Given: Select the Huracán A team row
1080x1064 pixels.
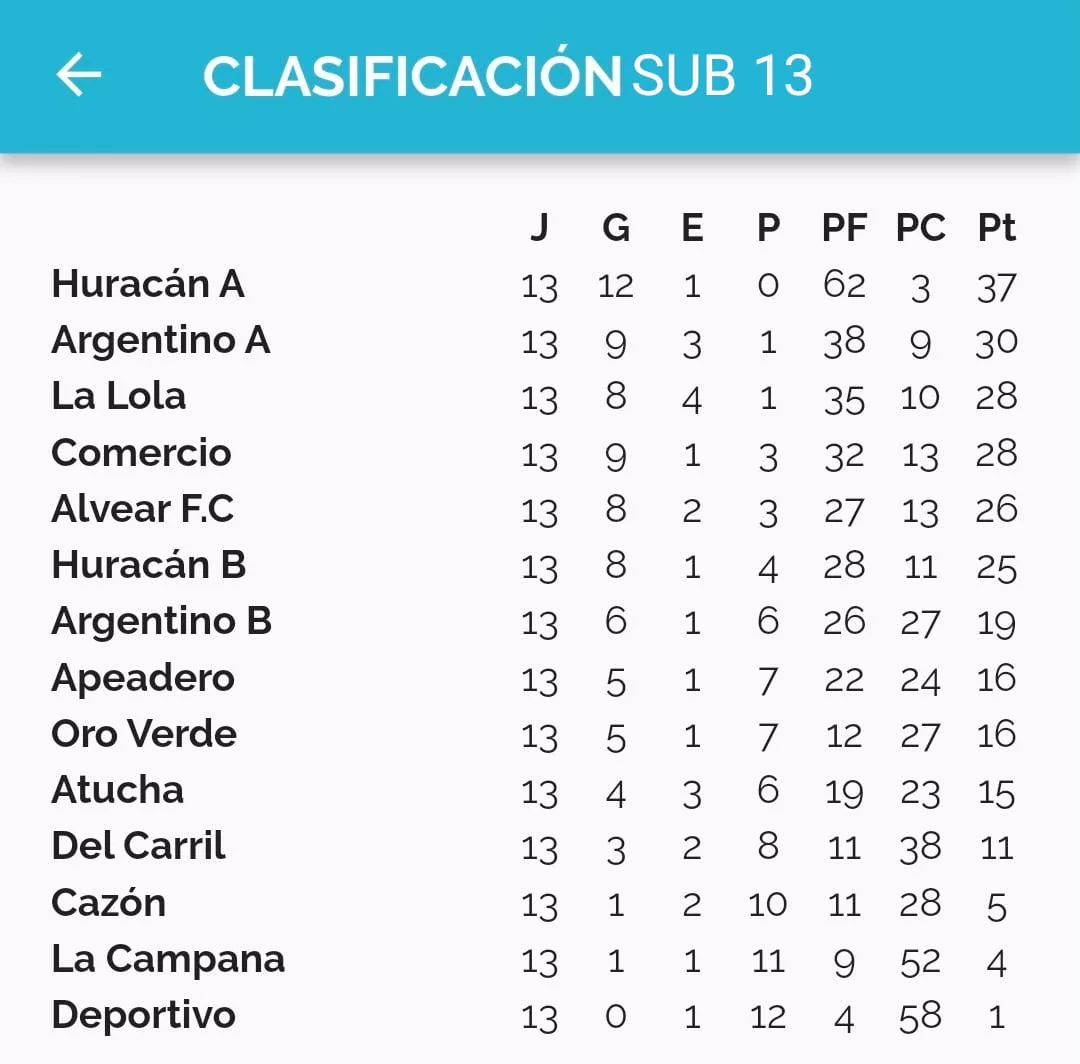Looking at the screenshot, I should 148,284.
**********
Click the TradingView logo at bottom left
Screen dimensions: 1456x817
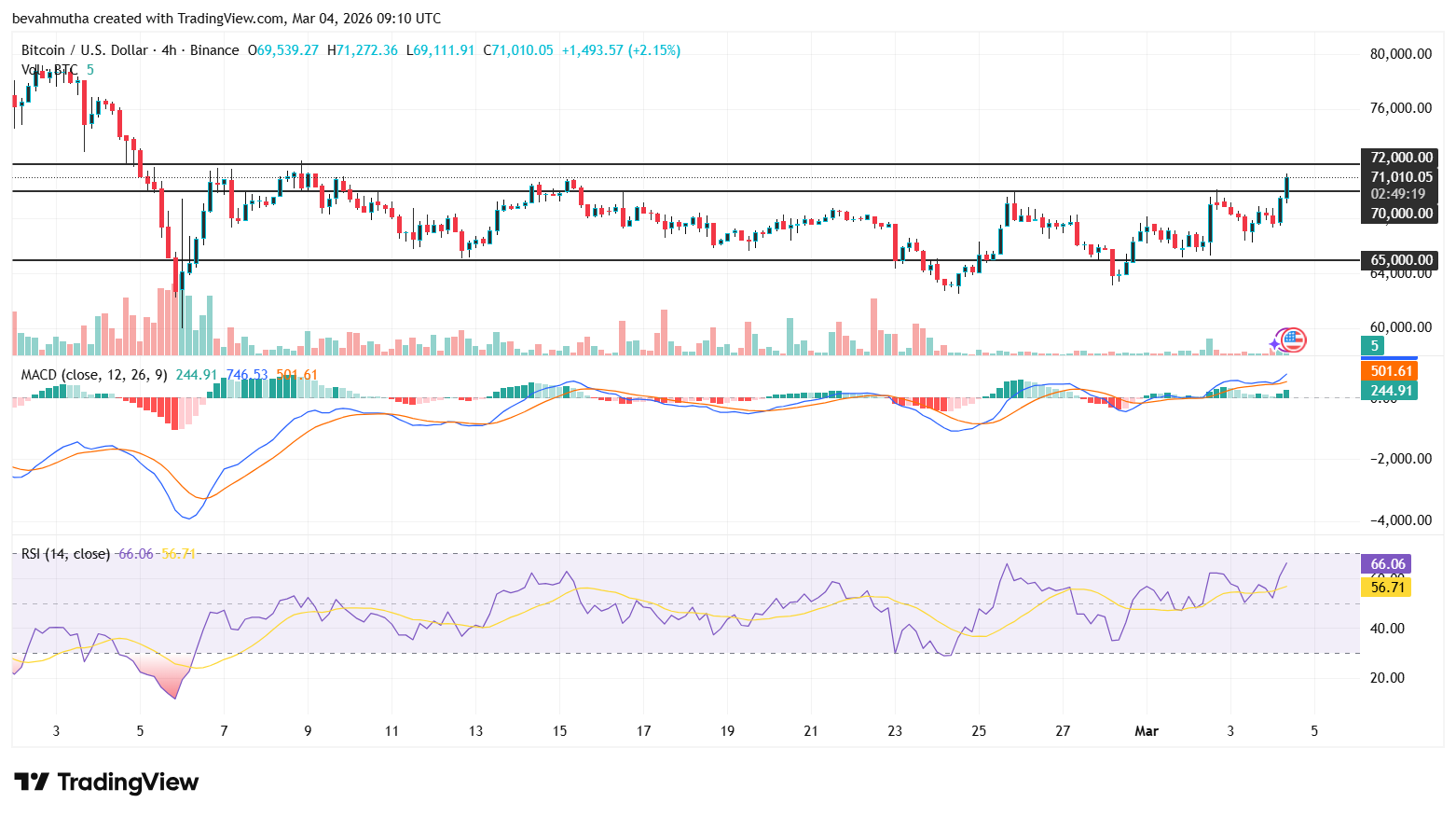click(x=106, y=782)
**********
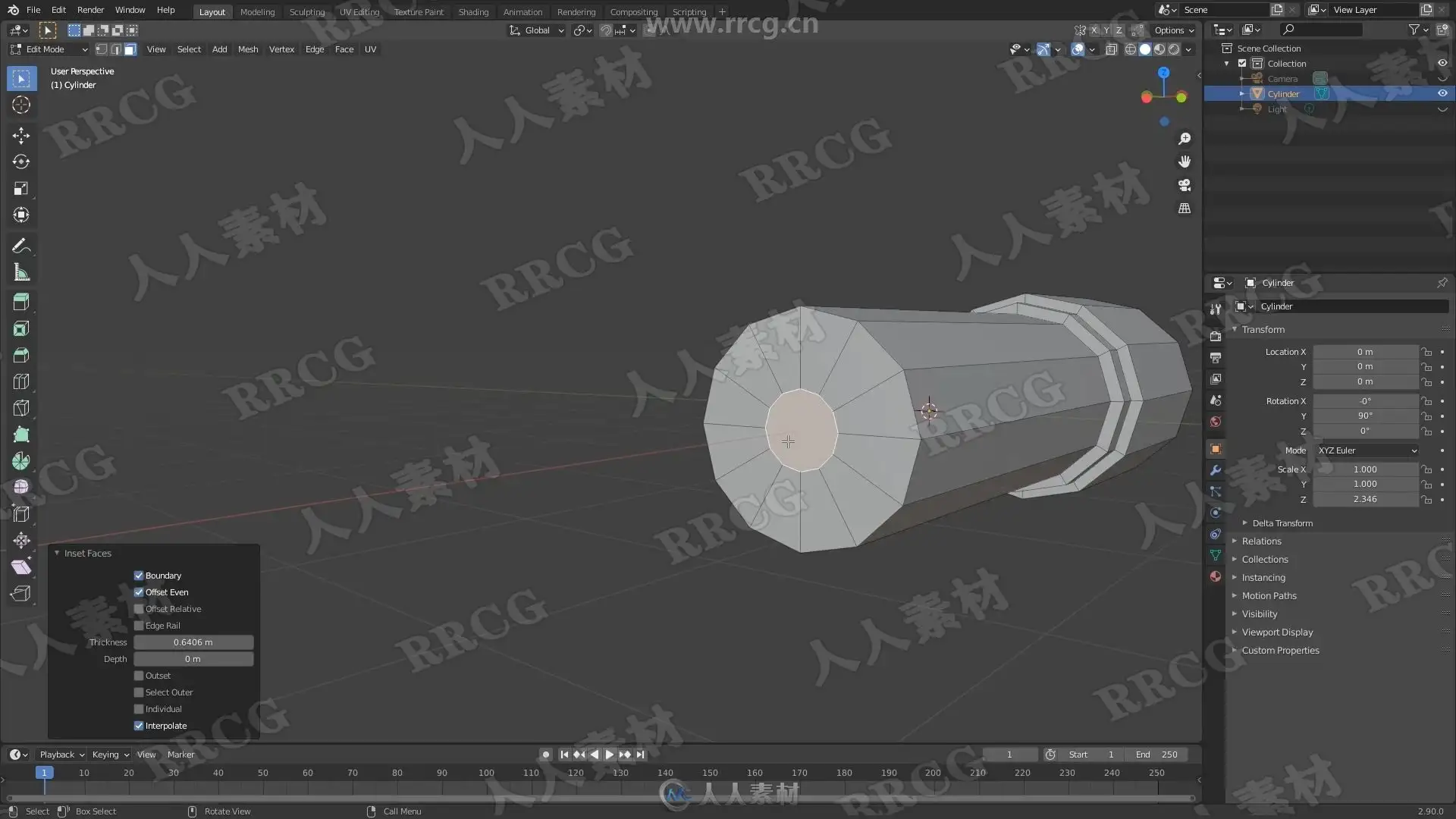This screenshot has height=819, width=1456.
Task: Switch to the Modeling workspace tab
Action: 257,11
**********
# Prompt:
Return the material word for word, starting with the line containing "Given: Select the Huracán A team row" and continuing through the line containing "Looking at the screenshot, I should 148,284.". Leave the pictures out.

# Correct response:
Given: Select the Huracán A team row
1080x1064 pixels.
Looking at the screenshot, I should 148,284.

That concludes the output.